» Task instructions:
Please give, exactly as they appear below, the line with "Poly-V (872, 96)" and every line after it through the final one, and nothing else.

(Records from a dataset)
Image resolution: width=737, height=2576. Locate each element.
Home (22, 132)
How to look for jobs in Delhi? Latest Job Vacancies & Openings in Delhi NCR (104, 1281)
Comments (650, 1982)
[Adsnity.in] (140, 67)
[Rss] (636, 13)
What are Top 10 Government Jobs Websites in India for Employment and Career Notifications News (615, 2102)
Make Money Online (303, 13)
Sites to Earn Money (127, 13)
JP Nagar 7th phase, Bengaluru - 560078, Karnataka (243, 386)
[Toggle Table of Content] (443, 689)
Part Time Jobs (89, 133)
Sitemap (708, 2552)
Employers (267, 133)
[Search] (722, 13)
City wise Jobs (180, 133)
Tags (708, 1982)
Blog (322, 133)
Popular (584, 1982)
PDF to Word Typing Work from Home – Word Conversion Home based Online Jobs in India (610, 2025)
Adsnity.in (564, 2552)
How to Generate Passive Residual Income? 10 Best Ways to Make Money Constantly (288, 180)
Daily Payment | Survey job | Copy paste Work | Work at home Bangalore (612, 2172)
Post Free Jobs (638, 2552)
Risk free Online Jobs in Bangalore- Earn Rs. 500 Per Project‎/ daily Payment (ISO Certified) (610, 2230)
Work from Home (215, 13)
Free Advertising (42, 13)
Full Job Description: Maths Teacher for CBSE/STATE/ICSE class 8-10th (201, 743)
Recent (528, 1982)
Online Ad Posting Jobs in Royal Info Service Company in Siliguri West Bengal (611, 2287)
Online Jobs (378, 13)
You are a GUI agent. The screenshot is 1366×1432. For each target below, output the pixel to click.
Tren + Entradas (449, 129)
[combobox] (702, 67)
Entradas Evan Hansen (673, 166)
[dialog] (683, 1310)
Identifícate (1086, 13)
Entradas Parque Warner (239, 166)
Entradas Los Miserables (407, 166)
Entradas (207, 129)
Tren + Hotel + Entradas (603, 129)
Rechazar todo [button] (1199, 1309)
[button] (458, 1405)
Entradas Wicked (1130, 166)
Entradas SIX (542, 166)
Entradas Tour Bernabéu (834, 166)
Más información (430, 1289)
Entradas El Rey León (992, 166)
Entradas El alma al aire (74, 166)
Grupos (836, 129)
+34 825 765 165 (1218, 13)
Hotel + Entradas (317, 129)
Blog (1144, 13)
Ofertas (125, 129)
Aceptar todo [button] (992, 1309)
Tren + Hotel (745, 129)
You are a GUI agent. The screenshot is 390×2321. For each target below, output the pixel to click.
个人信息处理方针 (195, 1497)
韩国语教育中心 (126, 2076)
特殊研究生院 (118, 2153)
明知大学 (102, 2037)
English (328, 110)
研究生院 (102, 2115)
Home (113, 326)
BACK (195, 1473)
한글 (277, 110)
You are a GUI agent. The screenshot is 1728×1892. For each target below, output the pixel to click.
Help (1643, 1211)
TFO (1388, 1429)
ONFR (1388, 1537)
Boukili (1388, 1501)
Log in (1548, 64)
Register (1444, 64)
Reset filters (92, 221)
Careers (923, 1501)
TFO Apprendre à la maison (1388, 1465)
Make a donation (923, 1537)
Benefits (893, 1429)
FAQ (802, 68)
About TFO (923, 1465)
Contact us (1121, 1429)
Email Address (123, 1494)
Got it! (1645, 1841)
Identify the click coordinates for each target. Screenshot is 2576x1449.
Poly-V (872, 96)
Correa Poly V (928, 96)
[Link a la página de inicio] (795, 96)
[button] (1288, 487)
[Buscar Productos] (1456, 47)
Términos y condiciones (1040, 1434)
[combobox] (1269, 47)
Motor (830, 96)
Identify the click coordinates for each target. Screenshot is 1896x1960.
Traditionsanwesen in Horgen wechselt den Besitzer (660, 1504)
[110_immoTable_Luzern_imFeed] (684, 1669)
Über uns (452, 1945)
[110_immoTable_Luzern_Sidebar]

» Written solution:
Poly-V (872, 96)
Correa Poly V (928, 96)
[Link a la página de inicio] (795, 96)
[button] (1288, 487)
[Buscar Productos] (1456, 47)
Términos y condiciones (1040, 1434)
[combobox] (1269, 47)
Motor (830, 96)
Identify the click coordinates for each target. Screenshot is 1896x1960.
Traditionsanwesen in Horgen wechselt den Besitzer (660, 1504)
[110_immoTable_Luzern_imFeed] (684, 1669)
Über uns (452, 1945)
[110_immoTable_Luzern_Sidebar]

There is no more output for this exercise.